=== 作業内容 ===
(a) サッカーブログについての文章で、筆者は自分のサッカーへの視座の根底に常に何が流れていると述べているか。
(b) サッカーブログについての文章で「1993年 ドーハの悲劇」から始まる一覧を、挙げられた年と出来事をすべて残して一文にまとめよ。
(c) サッカーブログについての文章を、最後の文の後から書き進めよ。

=== ページ本文 ===
#####
わが心のBlog

by Hiroki Utsunomiya

私のサッカーブログ考

先日知人の方から、サッカーブログ(日本代表中心)にお褒めの言葉を頂いた。
「最近、ますます良くなってますね」と。
光栄なことだが、そこで私も考えた、もしイイのだとしたら、原因は何だろう、と。
そこを鑑みるに私のサッカーへの視座には


失敗と挫折


が常に根底に流れているように改めて思う。
今回はその大きな振り返りをしたい。

 

1993年 ドーハの悲劇
2006年 ドイツW杯ジーコジャパンの崩壊
2008年 北京五輪反町ジャパンの崩壊
2014年 ブラジルW杯ザックジャパンの崩壊
2016年 なでしこジャパン、栄華の崩壊


これら大きな失敗に、私も大きなショックをうけ、


〈そもそもなぜ「ショック」を自分はうけるのか〉


考えてきた。
元サッカー部でアクセスし易いということもあるが、別に自分が蹴ってない。他人による行いだ。
なぜ自分の心が動くのか。あるいは動かないのか。
どうして人は熱狂するのか。または押し黙るのか。

そしてそれはなぜか。

そうした自分を含めた思索の限りが「華やかな成功」体験より重要で、得るものが大きいからだ。
#####
=== 項目一覧 ===

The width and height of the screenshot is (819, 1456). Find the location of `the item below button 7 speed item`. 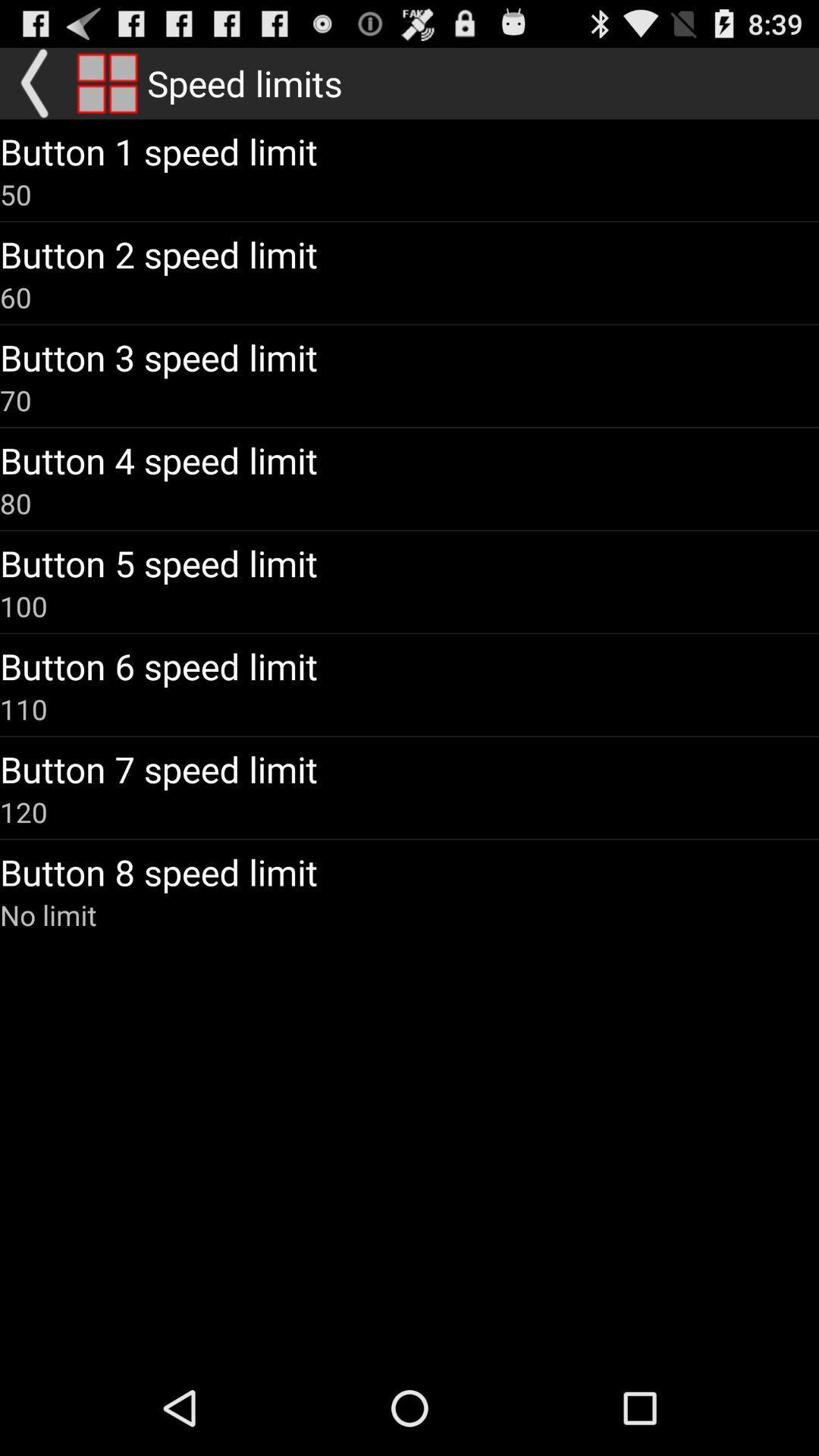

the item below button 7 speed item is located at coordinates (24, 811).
#####
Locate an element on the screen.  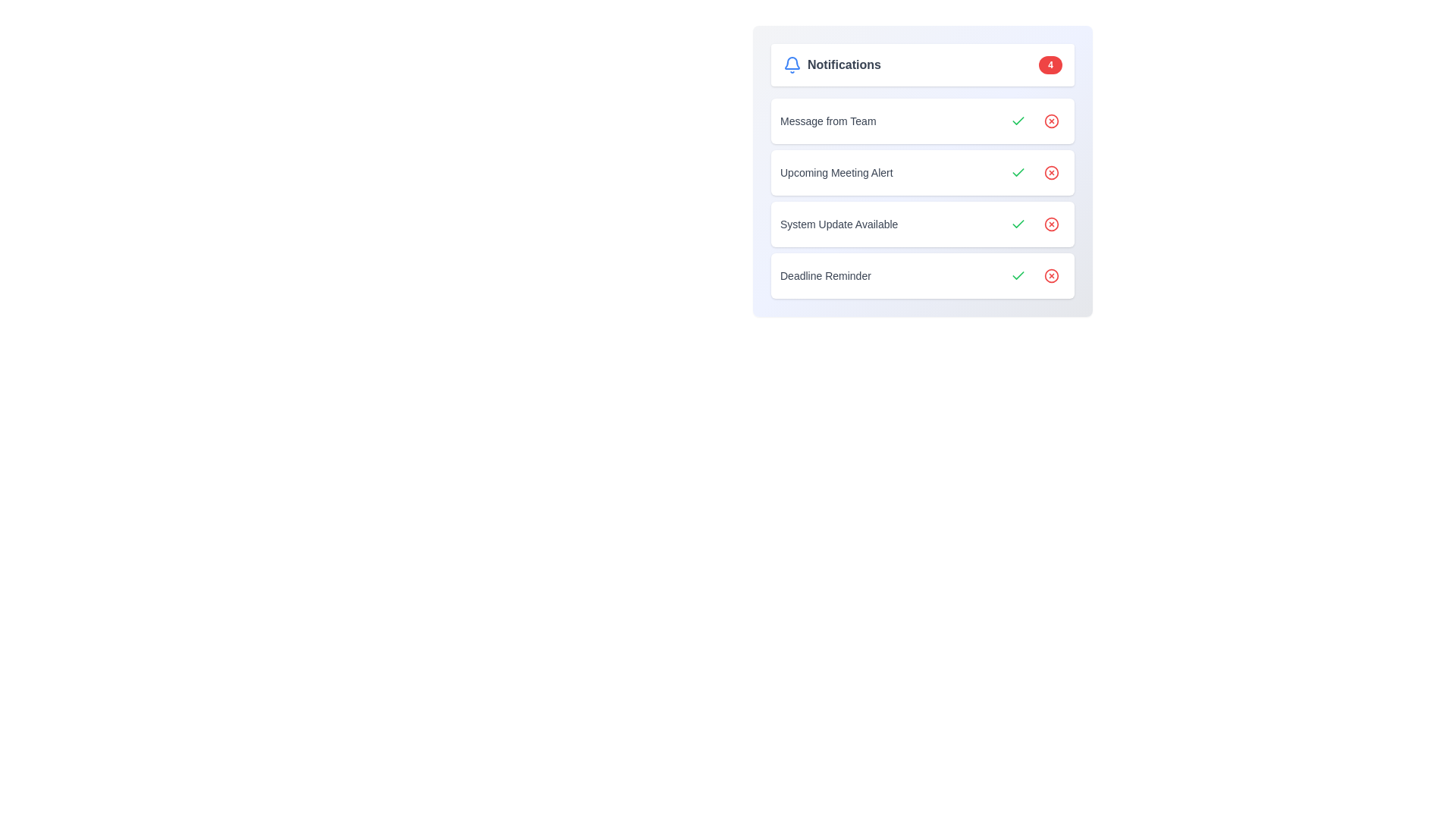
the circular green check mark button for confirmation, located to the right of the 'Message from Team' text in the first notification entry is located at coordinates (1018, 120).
#####
=== 課題別の解答 ===
(a) 失敗と挫折である。

(b) 1993年のドーハの悲劇、2006年ドイツW杯のジーコジャパン、2008年北京五輪の反町ジャパン、2014年ブラジルW杯のザックジャパンの各崩壊、そして2016年のなでしこジャパンの栄華の崩壊である。

(c)
〈失敗から学べ〉


ということだ。
しかし、どうして学ぶ必要があるのか?
小学生の禅問答のようだが、それは「昨日の自分より向上したいから」ということ。主語は自分だ。
これが人によっては将棋でも落語でも仕事でもなんだって「その道」はかわらないだろう。
失敗の応用はどんな分野でも効くものだ。


単位のちがう事件はもっともっとある。


1997年 加茂周更迭事件
1998年 カズ落選事件
1998年 フランスW杯三連敗(城卵投げられる)
2002年 日韓W杯ベスト16・トルコ戦
2010年 南アW杯ベスト16・パラグアイ
2018年 ハリルホジッチ更迭事件
2018年 ロシアW杯ベスト16・ベルギー戦
(などなど数えきれず)


これらも「華やかサイドの(確実な)事件」だ。
で、それは「なぜだったのか?」を考察することが極めて大切だと想うからだ。
むろん本当のところはわからない。が、推量し洞察し「ピットを飛ばす」。言わば、


その世界の歴史と、自分のこころ


この二つの定規を通して「今」を視る。
この視点を忘れてはいけないと思っている。

外界(情報)だけではダメで内界(感情)だけでもダメ。それも自分の下半身(パンいち)=いやしい気持ちにも正直にだ。
しかしこのことはなかなかタフな行為なんだ。


上記を書いたときなんて、完全アウェイである。
今読むと至極真っ当だが「美談にしたい」「負けたことは済んだこと」その、同調圧力も当時かなりのものだった。
「総括」は結局のところ、マイナーな作業だ。みな聞き感触(ざわり)の良さを求めるものである。


しかしこれも体験の「歴史」の1ページとして記載してゆくと、やはりその辞書は分厚くなってゆく。


で、それらもまた「そもそもなぜだ?」と自分で奥の奥を考えると、



「自動的な態度がキライ」



ということに尽きると想う。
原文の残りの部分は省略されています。